In an interview with the BG, the CEO of the Arthur Lok Jack Graduate School of Business and Former Minister in the Ministry of Finance, Mariano Browne indicated that currently, the CEPEP and Unemployment Relief Programmes (URP) are largely involved in sanitation exercises, which can be recalibrated “to work with local government and local government maintenance of the environment”.
According to Browne, these programmes are not coordinated. He said: “So for example in Port-of-Spain, you will find a CEPEP clan cleaning up a couple streets and the same streets the Port-of-Spain City Council is collecting garbage on and doing other things on that street too. So how is it coordinated between them? And that has to do with literally all the regional corporations.”
Browne proposed that the country should look at the system to make the property tax go towards maintenance, rather than simply going into the consolidated fund.
He said that in this way, the property taxes should be used to fund local government and regional corporations to make it more specific to what are the benefits that people enjoy so that they can see their property taxes working for them.
Meanwhile, UWI Lecturer Dr Roger Hosein argued that the $400 million set out for CEPEP in 2021, comes as a tremendous cost, not only in terms of nominal amount of money set aside for the programme but “the cost of reducing the amount of workers available for economic activity in other more productive parts of the economy, as well as it nurtures underemployment in the economy. “
Furthermore, Hosein contended that one can make the argument that in the post COVID period, that CEPEP does some merit, because significant chunks of workers were displaced, capital formation in various parts of the economy was lowered and therefore the state is playing something of a welfare role to help alleviate the pain and suffering for these workers.
According to Hosein support for CEPEP is not moving in the same direction as trying to boost the agricultural sector of T&T. He said: “My view is that in order to support agriculture, the CEPEP programme should have been converted into a FARMPEP programme and therefore these workers be allowed to work on farms.”
He said, in that way, food insecurity is reduced, food production increased and the import expenditure bill on food will also decline. Moreover, Hosein said workers would be placed into more productive areas, which would contribute to the increased GDP in the economy.
As the COVID-19 pandemic period subsides and the county transitions, Hosein argued: “The government of T&T needs to seriously consider halting the CEPEP program, except for the very poor and most vulnerable.”
Currently, Hosein remarked that Venezuelan immigrant workers can now fill areas in the farming sector.
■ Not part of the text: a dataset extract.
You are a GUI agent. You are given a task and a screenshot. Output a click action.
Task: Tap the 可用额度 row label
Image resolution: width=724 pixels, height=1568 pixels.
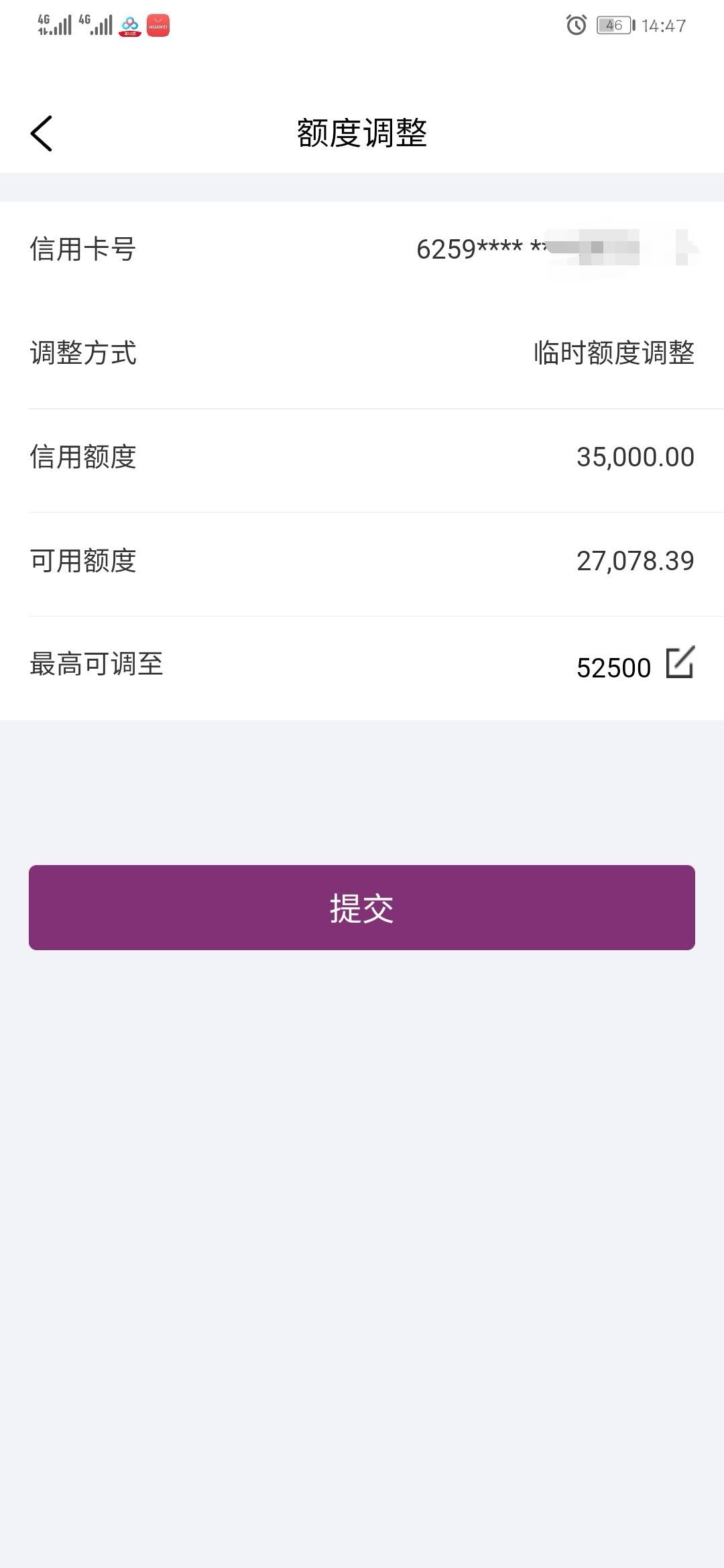coord(83,561)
He said: “We don’t want to use that as an excuse to keep local workers locked down in to CEPEP.”
In the CEPEP programme, Hosein said, learning by doing is very low, the chance of technological spill overs is very minimal and therefore the CEPEP workers’ ability to become more developed is compromised.
He urged the government, that as growth returns to the economy (which would certainly com by 2022) to reconsider their policy stance on CEPEP so that these workers would be encouraged to migrate into the private sector and look for more long terms sustainable employment that would benefit themselves, their family and the country as a whole.